Open notnoop opened 4 years ago
Hey @notnoop, I'm seeing similar errors after upgrading from Nomad 0.11.3 to 0.12.0.
Shortly after upgrading, we started seeing sporadic errors error updating job summary: unable to find task group in the job summary: job
when planning periodic jobs, but with no meaningful logs found on the Nomad at the time.
The jobs are already registered and no changes were made to them before and after the cluster upgrade.
Eventually retrying nomad job plan ...
works, but still seems to happen periodically.
Hey @notnoop I'm running into the same issue @evandam is as well.
Dropping some additional information/context around when I was seeing this issue.
We started seeing the error updating job summary
errors with job plans after restarting the Nomad service in our environment, before we actually upgraded from Nomad 0.11.3 to 0.12.0.
In addition, we saw a "ghost allocation" that did not get stopped after any new deployments since the restart and had to be stopped by hand.
nomad job status prod-platform-core
Might be better off as a separate issue, but worth mentioning!
Thank you very much for reporting more data. I'll need to dig into this further and will follow up with some clarifying questions. I'm very surprised that the error occurred for a non-parameterized/periodic job!
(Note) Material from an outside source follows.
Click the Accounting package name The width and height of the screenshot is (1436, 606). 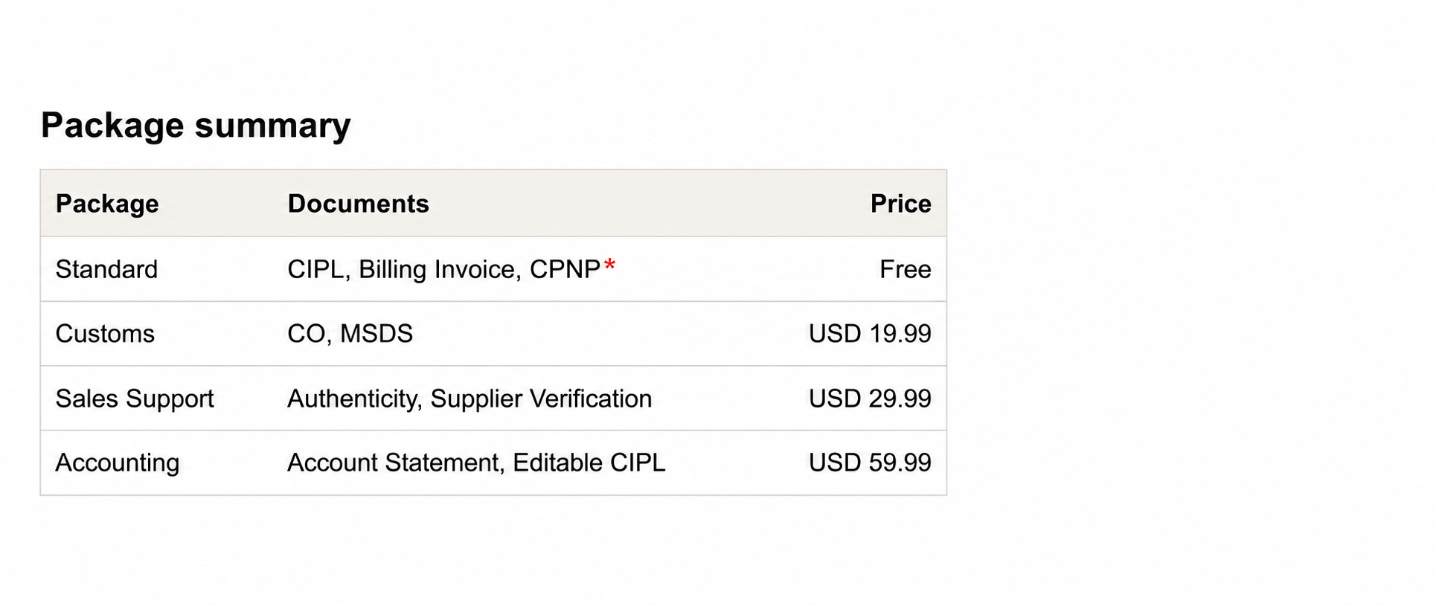(118, 462)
Nomad FSM handling is sometimes strict in handling log entries by insuring that some invariants always hold, and fail early if it notices inconsistencies or invalid state.
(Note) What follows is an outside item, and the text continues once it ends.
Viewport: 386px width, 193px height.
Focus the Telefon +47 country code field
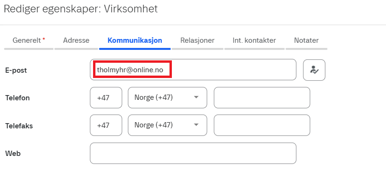(105, 97)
While it shows good intention, the state does get into a corrupt state due to random bugs and it makes recovery hard.
We studied a cluster running 0.8 which upgraded to 0.10. The cluster ended up with some corrupt state possibly due to https://github.com/hashicorp/nomad/issues/4299 and summary jobs being out of sync.
These had cascading effects in few places:
This was reported as well in https://github.com/hashicorp/nomad/issues/5939 .
In both of these cases, strict enforcement of invariants exacerbated the situation and made cluster recovery harder. We can consider having automated processes (e.g. if job summary is invalid recompute it, deletion should idempotent and deleting already deleted job shouldn't result into an error).
In the upgrade scenario above, it's unclear to me how the invalid state came to be. My guess is that it was due to bugs in 0.8 (like the ones linked above) but the upgrade to 0.10 exacerbated the situation.
Should scan the FSM/planner checks and ensure that we can recover once an invalid state is already committed to cluster.